▸ Material for this exercise
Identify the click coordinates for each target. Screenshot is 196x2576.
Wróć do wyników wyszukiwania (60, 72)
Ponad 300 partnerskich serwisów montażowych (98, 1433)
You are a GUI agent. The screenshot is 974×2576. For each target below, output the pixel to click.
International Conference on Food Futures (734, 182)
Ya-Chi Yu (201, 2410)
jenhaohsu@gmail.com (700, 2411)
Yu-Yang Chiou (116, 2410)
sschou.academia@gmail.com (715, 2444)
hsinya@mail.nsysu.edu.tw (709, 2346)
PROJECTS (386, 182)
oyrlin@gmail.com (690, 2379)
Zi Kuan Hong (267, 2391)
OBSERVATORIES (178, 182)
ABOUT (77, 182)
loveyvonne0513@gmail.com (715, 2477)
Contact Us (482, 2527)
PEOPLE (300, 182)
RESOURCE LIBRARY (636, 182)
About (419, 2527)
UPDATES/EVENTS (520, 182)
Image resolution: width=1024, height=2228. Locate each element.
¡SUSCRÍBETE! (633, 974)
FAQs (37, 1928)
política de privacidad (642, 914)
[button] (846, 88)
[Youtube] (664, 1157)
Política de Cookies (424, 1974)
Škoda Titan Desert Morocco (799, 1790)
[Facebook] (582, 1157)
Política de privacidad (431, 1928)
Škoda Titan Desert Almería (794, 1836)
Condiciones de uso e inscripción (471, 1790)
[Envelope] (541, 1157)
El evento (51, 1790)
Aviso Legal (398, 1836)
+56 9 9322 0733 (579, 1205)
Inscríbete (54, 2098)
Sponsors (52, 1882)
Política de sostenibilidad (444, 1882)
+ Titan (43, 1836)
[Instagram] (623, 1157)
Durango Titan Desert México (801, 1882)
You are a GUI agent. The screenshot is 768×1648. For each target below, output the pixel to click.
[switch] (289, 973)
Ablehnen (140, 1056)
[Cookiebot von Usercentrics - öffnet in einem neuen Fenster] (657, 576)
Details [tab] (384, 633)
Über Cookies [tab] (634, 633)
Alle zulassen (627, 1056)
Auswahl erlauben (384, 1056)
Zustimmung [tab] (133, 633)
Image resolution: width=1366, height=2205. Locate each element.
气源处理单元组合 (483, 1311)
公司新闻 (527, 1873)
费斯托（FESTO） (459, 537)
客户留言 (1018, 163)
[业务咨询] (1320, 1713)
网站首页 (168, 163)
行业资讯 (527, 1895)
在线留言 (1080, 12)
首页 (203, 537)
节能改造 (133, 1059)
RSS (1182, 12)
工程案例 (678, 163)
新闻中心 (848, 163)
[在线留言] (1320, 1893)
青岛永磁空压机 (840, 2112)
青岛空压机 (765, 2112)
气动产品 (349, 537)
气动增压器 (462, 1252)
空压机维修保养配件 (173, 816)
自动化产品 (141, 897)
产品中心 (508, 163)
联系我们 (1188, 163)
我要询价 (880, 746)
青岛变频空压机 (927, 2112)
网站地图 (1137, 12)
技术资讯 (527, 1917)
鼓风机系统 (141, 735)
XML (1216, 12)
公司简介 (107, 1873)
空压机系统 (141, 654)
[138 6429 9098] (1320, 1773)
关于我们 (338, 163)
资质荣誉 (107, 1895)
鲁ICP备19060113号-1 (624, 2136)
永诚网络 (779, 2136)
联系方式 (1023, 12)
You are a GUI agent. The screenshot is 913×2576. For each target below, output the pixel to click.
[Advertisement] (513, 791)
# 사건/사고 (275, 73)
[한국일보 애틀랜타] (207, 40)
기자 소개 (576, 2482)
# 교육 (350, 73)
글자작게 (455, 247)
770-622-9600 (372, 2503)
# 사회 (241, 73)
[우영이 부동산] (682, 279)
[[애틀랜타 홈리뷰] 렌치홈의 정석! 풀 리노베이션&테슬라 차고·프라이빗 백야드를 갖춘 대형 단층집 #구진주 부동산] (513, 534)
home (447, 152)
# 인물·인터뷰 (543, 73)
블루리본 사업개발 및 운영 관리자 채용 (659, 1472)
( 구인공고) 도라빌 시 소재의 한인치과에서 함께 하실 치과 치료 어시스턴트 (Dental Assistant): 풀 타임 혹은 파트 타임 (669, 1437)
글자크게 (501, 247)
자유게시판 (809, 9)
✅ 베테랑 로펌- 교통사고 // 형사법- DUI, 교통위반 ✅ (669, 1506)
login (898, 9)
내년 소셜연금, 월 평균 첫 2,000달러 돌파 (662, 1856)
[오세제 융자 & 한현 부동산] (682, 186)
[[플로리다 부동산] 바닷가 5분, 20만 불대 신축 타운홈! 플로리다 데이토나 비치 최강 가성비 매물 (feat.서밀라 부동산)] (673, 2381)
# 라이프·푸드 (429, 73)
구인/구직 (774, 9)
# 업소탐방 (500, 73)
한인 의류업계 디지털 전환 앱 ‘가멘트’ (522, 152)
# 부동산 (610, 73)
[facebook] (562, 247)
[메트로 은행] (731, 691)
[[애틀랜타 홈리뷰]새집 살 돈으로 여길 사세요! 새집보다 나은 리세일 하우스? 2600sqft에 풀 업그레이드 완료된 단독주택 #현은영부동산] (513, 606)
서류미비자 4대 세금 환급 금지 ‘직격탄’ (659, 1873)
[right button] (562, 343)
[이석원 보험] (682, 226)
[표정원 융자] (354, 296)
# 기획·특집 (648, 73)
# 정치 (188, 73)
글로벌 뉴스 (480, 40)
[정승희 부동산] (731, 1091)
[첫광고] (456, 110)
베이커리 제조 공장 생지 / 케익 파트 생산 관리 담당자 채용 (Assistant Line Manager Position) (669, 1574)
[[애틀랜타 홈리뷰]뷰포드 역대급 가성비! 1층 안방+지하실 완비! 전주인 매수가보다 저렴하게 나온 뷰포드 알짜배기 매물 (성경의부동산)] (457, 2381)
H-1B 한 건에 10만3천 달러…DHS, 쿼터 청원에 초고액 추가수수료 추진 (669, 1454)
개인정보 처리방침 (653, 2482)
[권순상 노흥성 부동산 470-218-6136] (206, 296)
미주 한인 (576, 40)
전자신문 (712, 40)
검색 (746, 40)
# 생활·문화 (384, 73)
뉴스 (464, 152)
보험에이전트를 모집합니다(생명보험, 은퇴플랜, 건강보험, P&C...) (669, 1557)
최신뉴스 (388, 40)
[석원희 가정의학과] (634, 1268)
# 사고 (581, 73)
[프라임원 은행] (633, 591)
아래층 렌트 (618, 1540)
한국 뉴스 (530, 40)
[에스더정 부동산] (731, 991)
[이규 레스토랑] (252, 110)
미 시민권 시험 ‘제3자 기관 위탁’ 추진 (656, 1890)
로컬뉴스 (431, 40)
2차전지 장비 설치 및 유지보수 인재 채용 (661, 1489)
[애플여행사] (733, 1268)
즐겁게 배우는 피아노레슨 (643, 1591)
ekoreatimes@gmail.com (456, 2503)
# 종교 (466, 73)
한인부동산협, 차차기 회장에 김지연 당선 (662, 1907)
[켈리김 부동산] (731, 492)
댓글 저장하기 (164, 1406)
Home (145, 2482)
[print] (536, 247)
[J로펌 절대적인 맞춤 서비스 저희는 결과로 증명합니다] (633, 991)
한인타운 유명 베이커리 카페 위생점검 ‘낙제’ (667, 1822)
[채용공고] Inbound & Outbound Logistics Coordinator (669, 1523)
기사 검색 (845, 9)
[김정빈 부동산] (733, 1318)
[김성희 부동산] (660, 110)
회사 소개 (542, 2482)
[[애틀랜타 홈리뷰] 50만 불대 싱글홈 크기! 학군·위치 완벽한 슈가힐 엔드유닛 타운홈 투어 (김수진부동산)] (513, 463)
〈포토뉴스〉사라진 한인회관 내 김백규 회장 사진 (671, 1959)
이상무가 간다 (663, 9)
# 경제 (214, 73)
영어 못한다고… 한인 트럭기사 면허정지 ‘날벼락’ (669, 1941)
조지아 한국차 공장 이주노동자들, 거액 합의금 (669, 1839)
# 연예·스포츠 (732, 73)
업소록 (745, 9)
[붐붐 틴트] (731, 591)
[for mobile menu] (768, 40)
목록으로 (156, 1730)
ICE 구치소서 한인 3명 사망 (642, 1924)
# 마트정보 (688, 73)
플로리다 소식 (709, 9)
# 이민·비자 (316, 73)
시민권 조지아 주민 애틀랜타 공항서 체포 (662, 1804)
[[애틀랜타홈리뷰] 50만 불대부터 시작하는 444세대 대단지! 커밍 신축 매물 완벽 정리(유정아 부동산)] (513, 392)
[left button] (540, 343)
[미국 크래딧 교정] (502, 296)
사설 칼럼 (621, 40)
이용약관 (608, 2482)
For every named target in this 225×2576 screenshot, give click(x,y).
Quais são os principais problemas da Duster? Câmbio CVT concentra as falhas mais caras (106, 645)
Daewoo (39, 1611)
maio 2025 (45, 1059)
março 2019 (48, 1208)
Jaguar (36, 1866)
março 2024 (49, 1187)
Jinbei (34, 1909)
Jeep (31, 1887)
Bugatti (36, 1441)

▸ Work order
Given the records above, return exactly the lines starting at the line containing "최신뉴스 (388, 40)" and ending at the line containing "기사 검색 (845, 9)", including both.

▸ Response area
최신뉴스 (388, 40)
[석원희 가정의학과] (634, 1268)
# 사고 (581, 73)
[프라임원 은행] (633, 591)
아래층 렌트 (618, 1540)
한국 뉴스 (530, 40)
[에스더정 부동산] (731, 991)
[이규 레스토랑] (252, 110)
미 시민권 시험 ‘제3자 기관 위탁’ 추진 (656, 1890)
로컬뉴스 (431, 40)
2차전지 장비 설치 및 유지보수 인재 채용 (661, 1489)
[애플여행사] (733, 1268)
즐겁게 배우는 피아노레슨 (643, 1591)
ekoreatimes@gmail.com (456, 2503)
# 종교 (466, 73)
한인부동산협, 차차기 회장에 김지연 당선 (662, 1907)
[켈리김 부동산] (731, 492)
댓글 저장하기 (164, 1406)
Home (145, 2482)
[print] (536, 247)
[J로펌 절대적인 맞춤 서비스 저희는 결과로 증명합니다] (633, 991)
한인타운 유명 베이커리 카페 위생점검 ‘낙제’ (667, 1822)
[채용공고] Inbound & Outbound Logistics Coordinator (669, 1523)
기사 검색 (845, 9)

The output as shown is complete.